It’s been an odd week. My spirit has been positive and forward-thinking, not dwelling on the past (as in years past). There’s been days to pull me back...the anniversary of my mother’s passing, a late grandmother’s birthday, my own birthday approaching, and soon the anniversary of my father’s death, my first granddaughter’s birthday (and not getting to celebrate with her, again), a time change. I can find all sorts of reasons to push October right off the calendar! And yet here I am, living day to day, pushing myself out of bed on cooler mornings (the hardest thing in the world for me, made harder), and looking ahead to create content, seek God’s Word and His purpose in the words I write, and the colors, and even set myself up and give permission to craft a little bit. What’s up with all that?!?
Thursday, October 8, 2020
Happy Fall Y'all...
A few years ago I was stuck in a bad relationship with October. To be honest, it would start in June with the Summer Solstice, my mom’s birthday. As the sunlight began to slip away into late summer’s shadows, my joy would slip away too. By the time October rolled over on my calendar, it would hit me with some of these defining days and I was ready to pull the covers up and hibernate until the Winter Solstice (when the sun would start adding minutes on again). My moods and emotions worked like clockwork, my own Stonehenge.
Then one year, for no known reason to me, I decided that I could take it all back. No more depths of despair. I wanted these warm summer days for myself, so I forged a new neuron path in my brain to celebrate the changing of the shadows, the approaching of Fall, and the remembrance of those days that were the anchor to my hibernation. It was not easy, and some days I have to shake the sleep off my mind (it’s become my drug of choice!), but I’m keeping at it!

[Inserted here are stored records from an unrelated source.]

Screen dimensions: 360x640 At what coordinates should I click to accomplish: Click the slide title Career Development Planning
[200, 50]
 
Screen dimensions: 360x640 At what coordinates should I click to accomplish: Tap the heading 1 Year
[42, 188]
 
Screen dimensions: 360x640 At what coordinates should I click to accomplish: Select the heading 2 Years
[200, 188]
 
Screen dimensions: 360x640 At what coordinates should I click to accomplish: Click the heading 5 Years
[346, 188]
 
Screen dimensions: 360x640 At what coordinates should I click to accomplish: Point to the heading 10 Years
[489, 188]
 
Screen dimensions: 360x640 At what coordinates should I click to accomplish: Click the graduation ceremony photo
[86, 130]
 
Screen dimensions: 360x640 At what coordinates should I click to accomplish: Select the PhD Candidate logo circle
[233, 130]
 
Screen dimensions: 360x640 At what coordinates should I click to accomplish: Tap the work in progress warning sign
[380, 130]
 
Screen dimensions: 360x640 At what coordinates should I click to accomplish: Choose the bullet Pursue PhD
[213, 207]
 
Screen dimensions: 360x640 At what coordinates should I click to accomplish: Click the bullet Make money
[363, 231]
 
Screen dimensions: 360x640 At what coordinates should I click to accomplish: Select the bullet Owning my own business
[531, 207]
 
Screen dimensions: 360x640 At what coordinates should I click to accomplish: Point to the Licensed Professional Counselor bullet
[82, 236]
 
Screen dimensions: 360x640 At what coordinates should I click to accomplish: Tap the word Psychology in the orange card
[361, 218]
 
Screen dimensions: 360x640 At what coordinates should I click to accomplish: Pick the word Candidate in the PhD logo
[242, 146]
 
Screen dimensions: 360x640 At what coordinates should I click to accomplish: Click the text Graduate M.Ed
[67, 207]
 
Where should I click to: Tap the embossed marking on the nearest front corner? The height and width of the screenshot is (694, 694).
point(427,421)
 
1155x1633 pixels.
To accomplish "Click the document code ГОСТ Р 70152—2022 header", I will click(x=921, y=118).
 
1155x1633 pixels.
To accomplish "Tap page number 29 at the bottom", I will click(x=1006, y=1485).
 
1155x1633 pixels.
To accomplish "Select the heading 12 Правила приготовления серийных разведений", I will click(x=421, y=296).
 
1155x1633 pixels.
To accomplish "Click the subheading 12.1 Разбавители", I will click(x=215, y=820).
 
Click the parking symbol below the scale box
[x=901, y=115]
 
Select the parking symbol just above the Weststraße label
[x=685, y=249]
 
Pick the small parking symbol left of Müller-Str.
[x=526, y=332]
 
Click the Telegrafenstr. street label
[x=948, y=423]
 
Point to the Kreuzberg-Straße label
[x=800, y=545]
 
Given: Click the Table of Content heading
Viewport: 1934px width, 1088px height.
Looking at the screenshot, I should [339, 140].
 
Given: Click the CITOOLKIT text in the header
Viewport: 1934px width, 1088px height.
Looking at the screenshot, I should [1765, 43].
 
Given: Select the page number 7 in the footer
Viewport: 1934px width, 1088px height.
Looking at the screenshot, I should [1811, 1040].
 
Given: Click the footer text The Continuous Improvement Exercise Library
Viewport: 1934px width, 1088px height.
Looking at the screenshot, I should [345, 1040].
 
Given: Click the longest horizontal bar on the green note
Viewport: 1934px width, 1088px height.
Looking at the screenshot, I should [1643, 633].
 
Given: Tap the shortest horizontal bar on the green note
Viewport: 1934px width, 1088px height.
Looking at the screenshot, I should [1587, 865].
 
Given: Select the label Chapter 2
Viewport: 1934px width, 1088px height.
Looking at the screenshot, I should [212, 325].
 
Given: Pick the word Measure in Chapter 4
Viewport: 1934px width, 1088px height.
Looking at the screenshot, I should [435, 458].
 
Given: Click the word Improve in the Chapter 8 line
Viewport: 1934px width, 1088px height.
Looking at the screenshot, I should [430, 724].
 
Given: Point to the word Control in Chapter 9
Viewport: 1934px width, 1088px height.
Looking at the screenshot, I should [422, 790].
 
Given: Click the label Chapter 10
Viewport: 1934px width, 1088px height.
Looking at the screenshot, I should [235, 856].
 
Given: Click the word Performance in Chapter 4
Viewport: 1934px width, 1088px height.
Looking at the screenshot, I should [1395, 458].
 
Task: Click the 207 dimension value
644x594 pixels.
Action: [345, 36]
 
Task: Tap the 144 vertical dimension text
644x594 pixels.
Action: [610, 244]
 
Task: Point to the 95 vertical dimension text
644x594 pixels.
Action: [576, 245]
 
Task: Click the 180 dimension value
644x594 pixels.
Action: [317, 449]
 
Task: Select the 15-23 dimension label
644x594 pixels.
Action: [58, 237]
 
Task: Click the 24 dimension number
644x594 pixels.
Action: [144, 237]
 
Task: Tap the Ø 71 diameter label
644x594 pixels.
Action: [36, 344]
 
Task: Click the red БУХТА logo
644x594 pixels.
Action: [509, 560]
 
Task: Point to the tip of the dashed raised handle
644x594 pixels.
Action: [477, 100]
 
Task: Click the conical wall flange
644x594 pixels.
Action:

I don’t know if anyone else can relate to what I’m saying here, but if you understand, I want to walk through this with you! We can overcome the negativity of cooler weather and the shorter days. We can wake up in the dark and stay up in the dark and lead productive lives. We can cheer each other on to plow past the memorial days, and the holidays, and not give an inch to the debilitating weights that seek to hold us back and down. We can be happy, joy-filled even, and have enough to spill over into other people’s lives around us. Let’s do this!
Happy Fall Y’all!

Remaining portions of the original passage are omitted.